● PROBLEM TO WORK ON
Answer these from the passage on the sachet alcohol phase-out below:
(a) To what date was the phase-out deadline extended?
(b) What share of preventable deaths in Nigeria does the data link to alcohol misuse?
(c) How many deaths in 2016 were attributed to alcohol-related causes?

● PASSAGE TO READ
He recalled that in December 2018, NAFDAC, in collaboration with the Federal Ministry of Health and the *Federal Competition and Consumer Protection Commission (FCCPC)*, entered into a five-year Memorandum of Understanding with industry operators to phase out sachet and small-volume alcohol packaging by January 31, 2024. This timeline was later extended to December 2025 to allow manufacturers adequate time to exhaust existing stock, adjust supply chains, and reconfigure production infrastructure in compliance with public health standards. The process, he noted, was consultative, gradual, and industry-accommodating.
Ezeh stressed that the public health justification for the policy has never been in doubt. Empirical data, he said, link alcohol misuse to approximately 29 percent of preventable deaths in Nigeria and nearly half of all road traffic accidents. In 2016 alone, more than 60,000 deaths were attributed to alcohol-related causes, including liver disease, alcohol-induced cancers, and fatal crashes—figures that firmly establish alcohol misuse as a national public health emergency requiring decisive regulatory intervention.

● GIVEN INFORMATION
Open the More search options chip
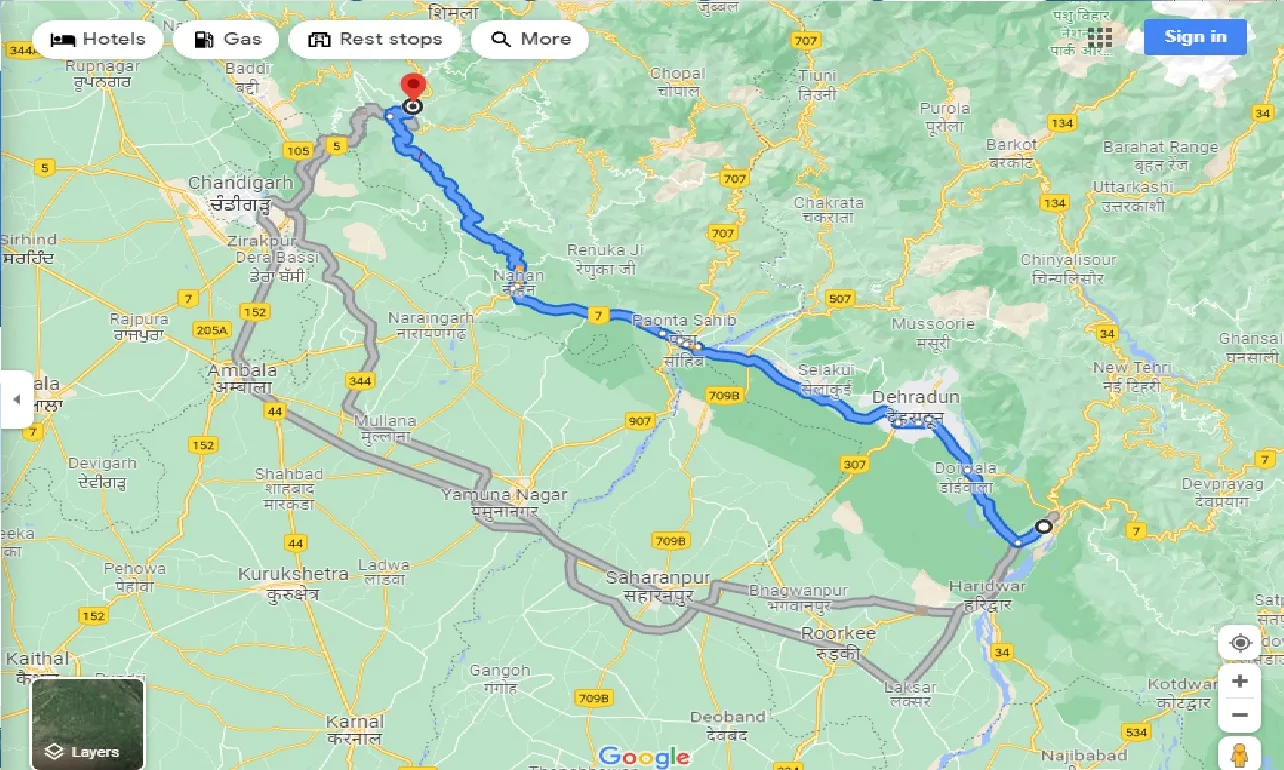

● THE COMPLETED TASK
(a) December 2025
(b) Approximately 29 percent
(c) More than 60,000